Text section –
Autism & Developmental

A pilot RCT of virtual reality job interview training in transition-age youth on the autism spectrum.

Genova et al. (2021) · Research in autism spectrum disorders 2021
★ The Verdict

Ten hours of VR job-interview practice lifts real interview performance for autistic teens even when they still feel nervous.

✓ Read this if BCBAs writing transition plans for high-schoolers with autism.
✗ Skip if Clinicians serving non-verbal or elementary clients.

01Research in Context

01

What this study did

Higgins et al. (2021) tested virtual reality job interview training in high-schoolers with autism. The teens practiced ten hours of VR interviews at school while a control group got usual transition services.

Trainers scored the final live interview without knowing who got VR. The team also asked teens how anxious and confident they felt.

(Extracted records)
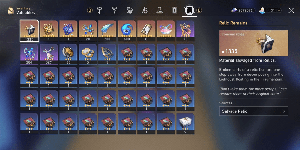This screenshot has width=300, height=150.
Task: Select the white gift box item with 9
Action: (185, 124)
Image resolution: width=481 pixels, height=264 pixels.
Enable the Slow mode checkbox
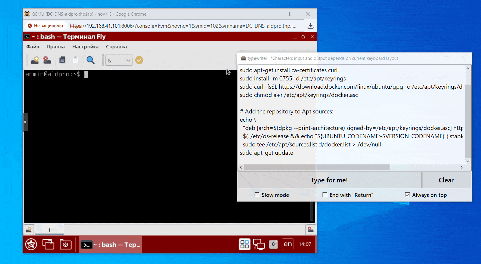pyautogui.click(x=257, y=195)
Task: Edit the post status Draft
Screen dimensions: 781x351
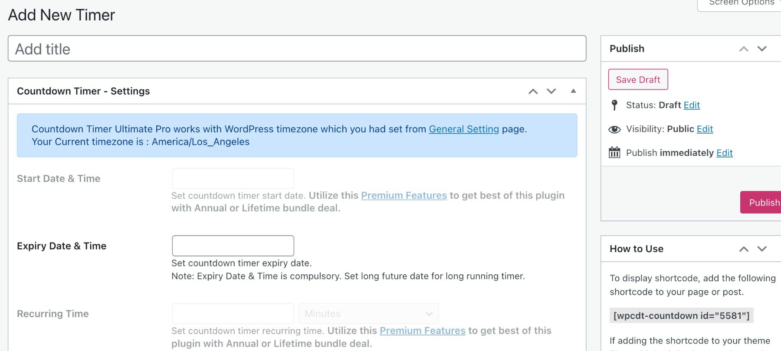Action: 692,105
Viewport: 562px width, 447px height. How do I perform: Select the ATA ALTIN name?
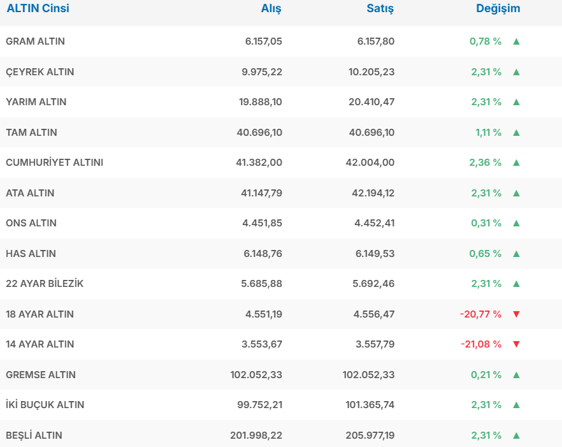tap(30, 193)
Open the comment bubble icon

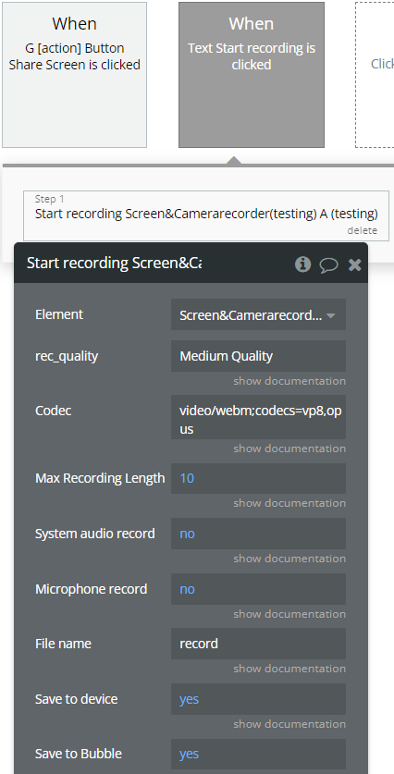coord(329,264)
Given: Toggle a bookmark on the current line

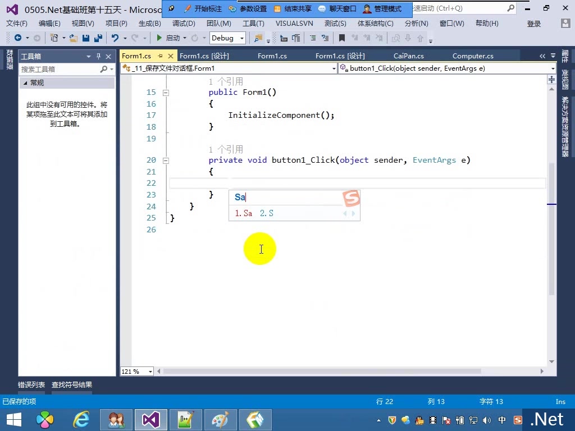Looking at the screenshot, I should (x=342, y=39).
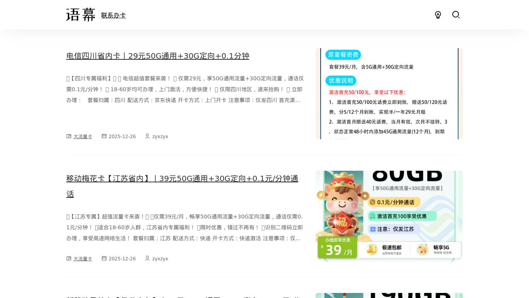
Task: Click the 语幕 site logo
Action: (x=81, y=15)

Tasks to perform –
1) From the study summary, list every outcome the research team assessed in the teens.
2) Answer these questions using the study summary:
(a) How many hours of VR interview practice did the teens complete?
(b) What did the control group receive?
(c) Which readers does the study summary advise to skip it?
3) Continue the study summary, starting after its final sentence.

Answer section –
1)
- Performance in the final live interview, scored by trainers
- How anxious the teens felt
- How confident the teens felt

2)
(a) Ten hours.
(b) Usual transition services.
(c) Clinicians serving non-verbal or elementary clients.

3)
02

What they found

The VR group looked and sounded better in real interviews. Blind raters gave them higher skill scores than the control group.

Feelings did not change. Both groups still reported the same high anxiety and low confidence after training.

03

How this fits with other research

Smith et al. (2021) ran almost the same RCT the same year. They also saw better interview skills, but they found lower anxiety and more job offers. The difference: Smith’s teachers added brief coping-skills coaching between VR rounds.

McGonigle et al. (2014) tried VR-JIT first with adults in a lab. Skills improved, but the gain was smaller. Moving the program into high-school classrooms and adding more practice trials likely explains the bigger payoff now.

Miller et al. (2020) and Ferris et al. (2025) show VR can teach other life skills to autistic kids. Airport and street-crossing programs also used short, repeated VR sessions and saw real-world success.

04

Why it matters

You can run VR job interviews on a school laptop and see clear skill gains in ten hours. Keep the coping-skills piece if you want to cut anxiety too. Track actual interview ratings, not just student self-report, to spot real progress.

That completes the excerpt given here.